* _RECORDS FOR PROCESSING_:

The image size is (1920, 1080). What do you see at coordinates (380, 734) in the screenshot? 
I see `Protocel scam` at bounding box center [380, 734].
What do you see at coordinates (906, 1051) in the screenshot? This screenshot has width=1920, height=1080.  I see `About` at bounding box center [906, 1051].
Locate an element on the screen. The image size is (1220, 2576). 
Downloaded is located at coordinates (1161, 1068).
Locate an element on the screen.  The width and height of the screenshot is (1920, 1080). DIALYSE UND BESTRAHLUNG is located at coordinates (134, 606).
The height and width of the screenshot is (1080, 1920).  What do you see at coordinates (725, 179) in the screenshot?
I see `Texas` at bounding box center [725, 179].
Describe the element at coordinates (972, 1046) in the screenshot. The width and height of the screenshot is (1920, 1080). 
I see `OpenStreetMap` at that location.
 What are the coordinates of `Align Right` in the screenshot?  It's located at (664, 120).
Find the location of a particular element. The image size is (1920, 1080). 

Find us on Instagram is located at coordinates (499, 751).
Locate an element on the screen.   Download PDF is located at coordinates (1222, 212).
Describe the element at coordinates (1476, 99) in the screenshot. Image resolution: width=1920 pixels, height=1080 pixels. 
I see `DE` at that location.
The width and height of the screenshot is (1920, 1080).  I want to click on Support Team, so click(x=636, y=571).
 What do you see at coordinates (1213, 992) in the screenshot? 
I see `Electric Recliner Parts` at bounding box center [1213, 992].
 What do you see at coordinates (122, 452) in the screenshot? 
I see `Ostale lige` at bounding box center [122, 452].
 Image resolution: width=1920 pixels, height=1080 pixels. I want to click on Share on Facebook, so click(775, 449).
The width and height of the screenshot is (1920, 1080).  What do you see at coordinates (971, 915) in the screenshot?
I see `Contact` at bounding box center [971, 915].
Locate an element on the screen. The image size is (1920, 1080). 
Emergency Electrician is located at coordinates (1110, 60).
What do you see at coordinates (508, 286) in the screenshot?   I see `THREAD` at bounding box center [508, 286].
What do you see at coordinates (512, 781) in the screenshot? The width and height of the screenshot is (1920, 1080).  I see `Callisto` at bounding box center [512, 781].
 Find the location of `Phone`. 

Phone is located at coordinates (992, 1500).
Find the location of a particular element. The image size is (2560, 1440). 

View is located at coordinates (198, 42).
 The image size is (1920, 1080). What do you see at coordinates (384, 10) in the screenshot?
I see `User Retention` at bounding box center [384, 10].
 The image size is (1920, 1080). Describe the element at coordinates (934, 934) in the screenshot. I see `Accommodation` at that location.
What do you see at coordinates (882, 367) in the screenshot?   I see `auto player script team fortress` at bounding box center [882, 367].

* _PROBLEM REQUIREMENTS_: Update the entries from the line containing "915) in the screenshot?" through the end of the entries, swapping "Locate an element on the screen" for "Find an element on the screen" and keeping everything else unchanged.

* _TASK SOLUTION_:
The width and height of the screenshot is (1920, 1080).  What do you see at coordinates (971, 915) in the screenshot?
I see `Contact` at bounding box center [971, 915].
Find an element on the screen. The image size is (1920, 1080). 
Emergency Electrician is located at coordinates (1110, 60).
What do you see at coordinates (508, 286) in the screenshot?   I see `THREAD` at bounding box center [508, 286].
What do you see at coordinates (512, 781) in the screenshot? The width and height of the screenshot is (1920, 1080).  I see `Callisto` at bounding box center [512, 781].
 Find the location of `Phone`. 

Phone is located at coordinates (992, 1500).
Find the location of a particular element. The image size is (2560, 1440). 

View is located at coordinates (198, 42).
 The image size is (1920, 1080). What do you see at coordinates (384, 10) in the screenshot?
I see `User Retention` at bounding box center [384, 10].
 The image size is (1920, 1080). Describe the element at coordinates (934, 934) in the screenshot. I see `Accommodation` at that location.
What do you see at coordinates (882, 367) in the screenshot?   I see `auto player script team fortress` at bounding box center [882, 367].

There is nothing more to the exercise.